### Texto de la página
#####
Servidora ha vuelto a caer en los vicios intelectuales; esto
es, en hacer turismo de biblioteca en búsqueda constante de citas de autoridad.
Y digo citas de autoridad porque, para una niñata de licenciatura, ver sus
intuiciones corroboradas por los mayores —y por mayores entiéndase aquellos a
los que se ha publicado y republicado y a los que otros nombres publicados y
republicados hacen referencia— lleva a una hinchazón del ego que no viene nada
mal de vez en cuando y, más aún, cuando de lo que hablamos es, como decía
antes, de uno de sus géneros favoritos.
Ahora bien, servidora tiene una importante pega que hacerles
a los mayores y es que, a veces, parece que se olvidan de leer literatura:
cuando uno se mueve por ciertos andurriales, debería tener siempre presentes
textos —textos concretos, oséase, citas— de autores como Hoffmann y Gautier,
como Poe y Maupassant y como, por supuesto, Shelley y Stoker. Quiero decir con
esto que la cronología —tanto literaria como teórica— no está exenta de cambios
conceptuales ligados a la evolución darwiniana, pero ello no debería ser óbice
ni cortapisa para mantener los pies en el suelo sobre ciertas constantes genéricas
que parecen desaparecer con los cambios terminológicos. Me refiero,
fundamentalmente, a la distinción entre género fantástico y género de terror.
Cualquiera que se adentre en esta oscuridad conceptual se
dará cuenta, en poco tiempo, de que lo que empezó siendo definido como
literatura de terror pasó a convertirse en «lo fantástico». No nos vamos a
detener ahora en el juego lingüístico que supone el uso de un enclítico
deíctico para referirse a un concepto al que se asocian términos como
«indecible», «inefable», «irracional» —muy a la manera freudiana— y que es
definido por algunos como «lo que debiendo permanecer oculto, se ha revelado»,
provocando un efecto de inquietud en el pobre desgraciado que se haya atrevido
a asomarse a ese abismo de oscuridad que suponen los límites epistemológicos y
metafísicos del conocimiento humano, esto eso, a lo desconocido, incomprensible
e inconcebible para la mente racionalista que se impone en nuestra realidad
cotidiana. Para no enrollarnos con los tencnicismos, resumiremos el concepto
diciendo que, dado que de lo que aquí se habla es de una suerte de
extra-realidad que da muy mal rollo.
Un lector normal asociaría esta sensación directamente al
género terror y no se equivocaría. Un teórico, sin embargo, dividiría este
género en tres etapas —el gótico (en el siglo XVIII), el fantástico (en el XIX)
#####
Datos de localización de palabras y elementos
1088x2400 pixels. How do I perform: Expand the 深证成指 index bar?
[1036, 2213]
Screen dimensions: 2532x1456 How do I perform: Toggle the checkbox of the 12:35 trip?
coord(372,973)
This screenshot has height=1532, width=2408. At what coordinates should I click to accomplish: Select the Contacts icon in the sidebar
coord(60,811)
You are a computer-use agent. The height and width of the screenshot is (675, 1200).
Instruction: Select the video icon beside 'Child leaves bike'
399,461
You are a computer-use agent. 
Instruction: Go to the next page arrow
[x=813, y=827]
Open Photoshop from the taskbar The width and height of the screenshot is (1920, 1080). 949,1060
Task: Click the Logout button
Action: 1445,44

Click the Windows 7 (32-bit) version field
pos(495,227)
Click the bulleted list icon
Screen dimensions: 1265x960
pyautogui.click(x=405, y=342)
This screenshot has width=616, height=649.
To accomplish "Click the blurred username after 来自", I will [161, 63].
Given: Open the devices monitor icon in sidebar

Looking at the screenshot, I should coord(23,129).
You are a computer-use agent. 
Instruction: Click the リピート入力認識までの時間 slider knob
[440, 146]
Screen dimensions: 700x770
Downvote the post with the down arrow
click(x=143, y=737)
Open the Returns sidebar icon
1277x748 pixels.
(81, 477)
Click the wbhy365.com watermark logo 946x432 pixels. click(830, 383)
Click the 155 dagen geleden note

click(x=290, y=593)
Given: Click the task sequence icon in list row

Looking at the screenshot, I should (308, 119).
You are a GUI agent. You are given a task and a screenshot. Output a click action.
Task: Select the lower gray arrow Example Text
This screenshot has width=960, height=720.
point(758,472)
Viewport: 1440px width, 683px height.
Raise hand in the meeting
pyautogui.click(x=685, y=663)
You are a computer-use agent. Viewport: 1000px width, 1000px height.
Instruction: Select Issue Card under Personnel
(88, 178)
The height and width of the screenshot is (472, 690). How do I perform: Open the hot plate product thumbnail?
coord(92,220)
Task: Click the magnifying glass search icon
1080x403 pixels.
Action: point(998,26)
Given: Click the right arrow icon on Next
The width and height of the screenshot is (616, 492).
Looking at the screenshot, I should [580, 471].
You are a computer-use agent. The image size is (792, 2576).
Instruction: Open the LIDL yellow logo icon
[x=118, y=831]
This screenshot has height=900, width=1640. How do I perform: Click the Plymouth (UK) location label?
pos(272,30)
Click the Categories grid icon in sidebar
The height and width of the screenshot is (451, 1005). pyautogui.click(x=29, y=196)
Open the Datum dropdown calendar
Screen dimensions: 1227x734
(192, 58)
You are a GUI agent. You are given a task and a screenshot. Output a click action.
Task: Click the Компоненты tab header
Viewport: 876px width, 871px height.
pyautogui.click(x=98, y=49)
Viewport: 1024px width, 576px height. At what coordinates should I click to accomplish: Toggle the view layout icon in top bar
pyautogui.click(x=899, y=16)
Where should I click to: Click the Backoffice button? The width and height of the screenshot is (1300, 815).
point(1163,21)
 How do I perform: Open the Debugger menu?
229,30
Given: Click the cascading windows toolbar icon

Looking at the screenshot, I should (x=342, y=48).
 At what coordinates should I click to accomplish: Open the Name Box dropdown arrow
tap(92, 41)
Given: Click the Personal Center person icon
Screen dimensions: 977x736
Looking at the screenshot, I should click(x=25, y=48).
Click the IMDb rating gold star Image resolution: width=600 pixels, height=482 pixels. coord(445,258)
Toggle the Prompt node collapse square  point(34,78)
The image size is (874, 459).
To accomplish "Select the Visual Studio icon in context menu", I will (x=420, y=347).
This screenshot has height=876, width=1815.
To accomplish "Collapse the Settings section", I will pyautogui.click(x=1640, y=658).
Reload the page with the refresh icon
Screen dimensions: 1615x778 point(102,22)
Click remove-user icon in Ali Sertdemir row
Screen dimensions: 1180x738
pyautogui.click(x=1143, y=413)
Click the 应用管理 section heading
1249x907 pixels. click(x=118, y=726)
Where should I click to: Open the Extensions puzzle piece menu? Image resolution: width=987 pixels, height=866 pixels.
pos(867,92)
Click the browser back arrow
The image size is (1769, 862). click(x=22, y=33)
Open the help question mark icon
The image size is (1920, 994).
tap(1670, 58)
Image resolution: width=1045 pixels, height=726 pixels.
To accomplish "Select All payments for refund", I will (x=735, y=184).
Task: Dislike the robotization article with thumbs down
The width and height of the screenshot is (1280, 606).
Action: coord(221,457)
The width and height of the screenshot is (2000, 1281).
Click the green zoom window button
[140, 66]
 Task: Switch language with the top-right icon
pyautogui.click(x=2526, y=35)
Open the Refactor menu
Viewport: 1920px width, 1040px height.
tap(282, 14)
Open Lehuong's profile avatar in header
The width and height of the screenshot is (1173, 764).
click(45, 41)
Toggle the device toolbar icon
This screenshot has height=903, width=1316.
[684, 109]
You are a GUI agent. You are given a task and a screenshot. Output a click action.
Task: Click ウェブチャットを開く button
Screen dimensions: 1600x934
#####
### Lista de tareas
(a) Enumera los autores cuyos textos, según el texto sobre el género fantástico, debería tener siempre presentes quien se mueve «por ciertos andurriales».
(b) Prosigue la redacción del texto sobre el género fantástico desde el punto en que se interrumpe.

### Resultados
(a) Hoffmann, Gautier, Poe, Maupassant, Shelley y Stoker.

(b)
y el neofantástico (en el XX)— y postularía esta evolución en base a cambios en
las estrategias narrativas de representación de la realidad derivadas de la
propia comprensión socio-cultural de esta realidad. En cristiano: si lo que da
mal rollo es la ruptura de los esquemas mentales que organizan nuestra realidad
a causa del enfrentamiento con un elemento externo a ella, la representación
literaria —y ficcional— viene marcada por la percepción de realidad que una
cultura tiene en cada momento. En el siglo XVIII, el conflicto se establece por
la expulsión del elemento sobrenatural de los esquemas racionalistas impuestos
por la Ilustración, de manera que el monstruo sigue teniendo la materialidad
corpórea propia del folklore colectivo, tan recientemente desechado: lo que
cambia es la realidad misma. En el XIX, la evolución de la narrativa moderna
—esto es, de la novela en la que los personajes evolucionan psicológicamente—
lleva a una progresiva interiorización del problema en la que el monstruo pasa
a convertirse en los propios fantasmas del personaje, en ese aterrador lado
irracional e incivilizado que más tarde se denominaría como inconsciente y que
conlleva que el monstruo es el propio ser humano: lo que cambia somos nosotros.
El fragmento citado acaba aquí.